Compartir a través de


Retail Analytics Challenges

Crowdsourcing solutions for complex business problems has always interested me and I have been following sites like Microsoft ImagineCup, TopCoder, CodeChef, Kaggle to discover challenges of interest to the Retail Industry. So far these are the challenges that I have found of interest:

dunnhumbychallenge Image dunhumby shopper challenge Going grocery shopping, we all have to do it, some even enjoy it, but can you predict it? dunnhumby is looking to build a model to better predict when supermarket shoppers will next visit the store and how much they will spend.

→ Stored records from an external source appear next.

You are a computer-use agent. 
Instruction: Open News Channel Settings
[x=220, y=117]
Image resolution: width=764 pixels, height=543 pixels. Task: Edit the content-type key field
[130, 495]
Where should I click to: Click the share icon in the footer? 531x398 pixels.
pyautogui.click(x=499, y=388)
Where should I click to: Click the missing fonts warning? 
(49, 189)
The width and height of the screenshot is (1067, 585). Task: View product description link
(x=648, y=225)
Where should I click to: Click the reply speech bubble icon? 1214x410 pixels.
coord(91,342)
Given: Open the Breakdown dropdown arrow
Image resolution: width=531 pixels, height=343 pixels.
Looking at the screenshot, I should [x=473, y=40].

  The Results of the challenge were pretty impressive with 537 players participating in 287 teams and the winning entry was 208% more accurate than the existing benchmark. The winner, D'yakonov Alexander, a 32-year-old associate professor of mathematics at Moscow State University, used a method that gave more weight to recent visits to predict the next visit. In the member forum, he has posted his code from MATLAB as well as a description of his methodology.
   
The Netflix Prize  To help customers find movies they love, Netflix developed a movie recommendation system: Cinematch. Its job is to predict whether someone will enjoy a movie based on how much they liked or disliked other movies. Netflix uses those predictions to make personal movie recommendations based on each customer’s unique tastes. The goal of the Netflix prize was to improve the recommendations from Cinematch.

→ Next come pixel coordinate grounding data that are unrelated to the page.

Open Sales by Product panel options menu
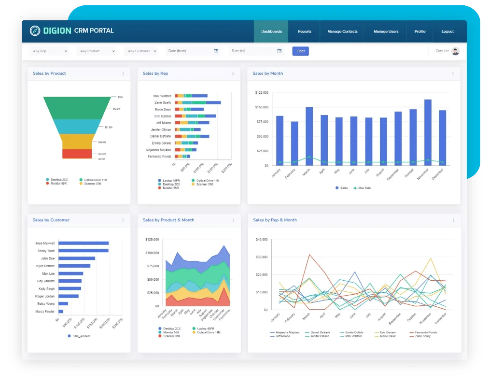This screenshot has height=387, width=489. tap(123, 74)
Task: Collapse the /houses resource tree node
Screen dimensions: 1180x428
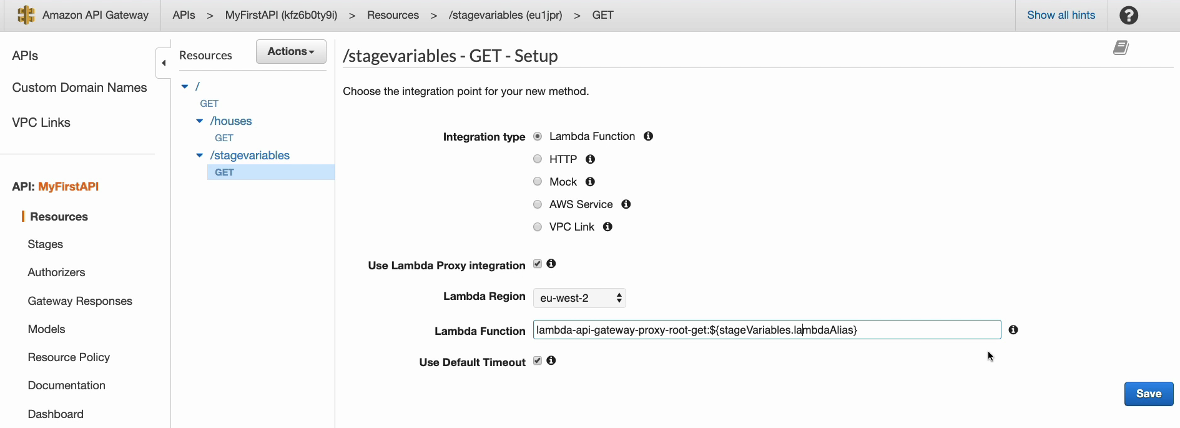Action: (200, 121)
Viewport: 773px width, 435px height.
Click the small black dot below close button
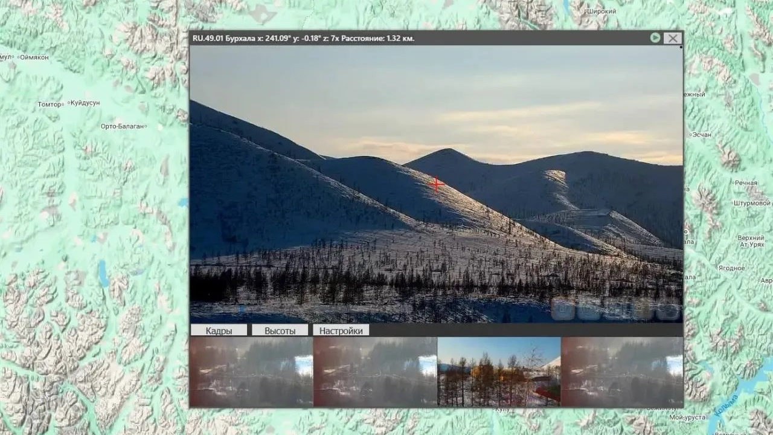click(681, 47)
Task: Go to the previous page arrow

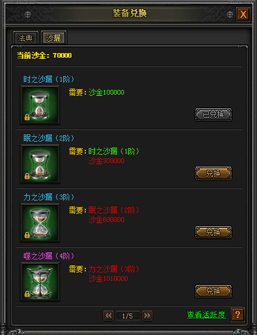Action: pos(109,315)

  The Results of the challenge was pretty impressive spanning 3 years and 50,051 contestants but in the end, it all came down to two teams submitting the same score 10 minutes apart in the final 20 minutes of the contest. Here is a document with details of the methodology by Yehuda Koren. The Pragmatic Theory Solution is at LINK. One of the key data analysis tools that the BellKor team used to win the Netflix Prize was the Singular Value Decomposition (SVD) algorithm. In this Video, Brian Lewis shows how to use the sparse Matrix object in R to efficiently store the data (about 99 million actual movie ratings) and the irlba package (which features a fast and efficient SVD algorithm for big data) to perform SVD analysis on the Netflix data in R.